How does training shape the Riemannian geometry of neural network representations?
This work addresses the problem of understanding geometric inductive biases in neural networks for researchers in machine learning, though it is incremental as it builds on prior studies of geometry in networks.
The study investigates how training alters the Riemannian geometry of neural network representations, showing that networks initially induce symmetric metrics but learn to magnify areas near decision boundaries during classification tasks, including in deep networks and self-supervised learning.

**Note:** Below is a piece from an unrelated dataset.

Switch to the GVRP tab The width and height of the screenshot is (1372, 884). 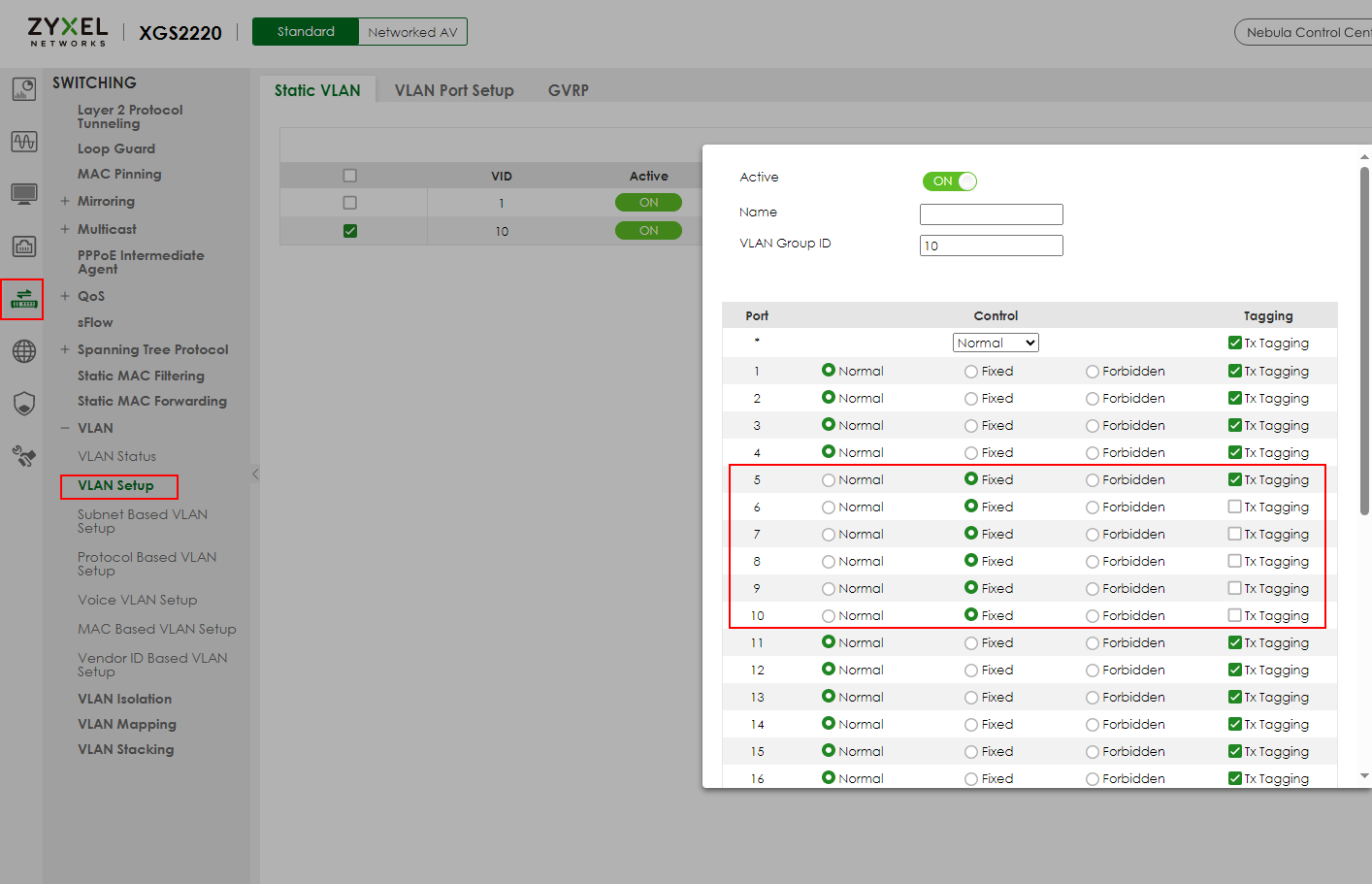[x=569, y=90]
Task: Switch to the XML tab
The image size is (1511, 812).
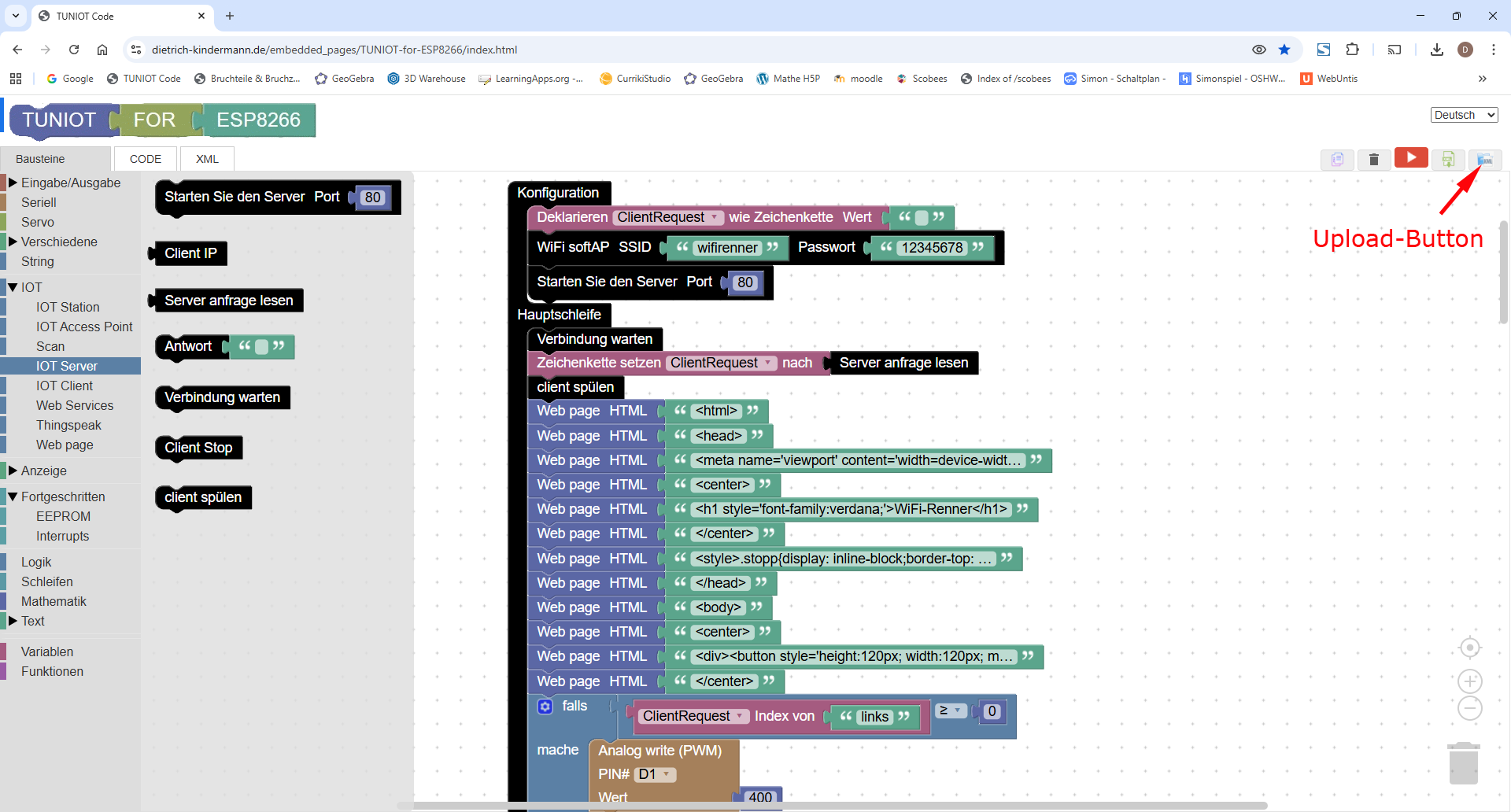Action: (206, 158)
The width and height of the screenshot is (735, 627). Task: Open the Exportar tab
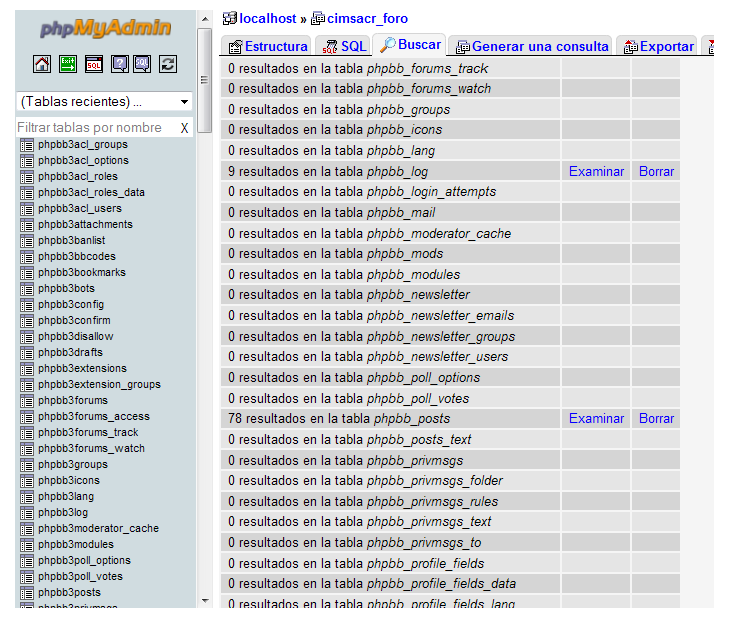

In machine learning, there is a long history of trying to build neural networks that can learn from fewer example data by baking in strong geometric priors. However, it is not always clear a priori what geometric constraints are appropriate for a given task. Here, we explore the possibility that one can uncover useful geometric inductive biases by studying how training molds the Riemannian geometry induced by unconstrained neural network feature maps. We first show that at infinite width, neural networks with random parameters induce highly symmetric metrics on input space. This symmetry is broken by feature learning: networks trained to perform classification tasks learn to magnify local areas along decision boundaries. This holds in deep networks trained on high-dimensional image classification tasks, and even in self-supervised representation learning. These results begin to elucidate how training shapes the geometry induced by unconstrained neural network feature maps, laying the groundwork for an understanding of this richly nonlinear form of feature learning.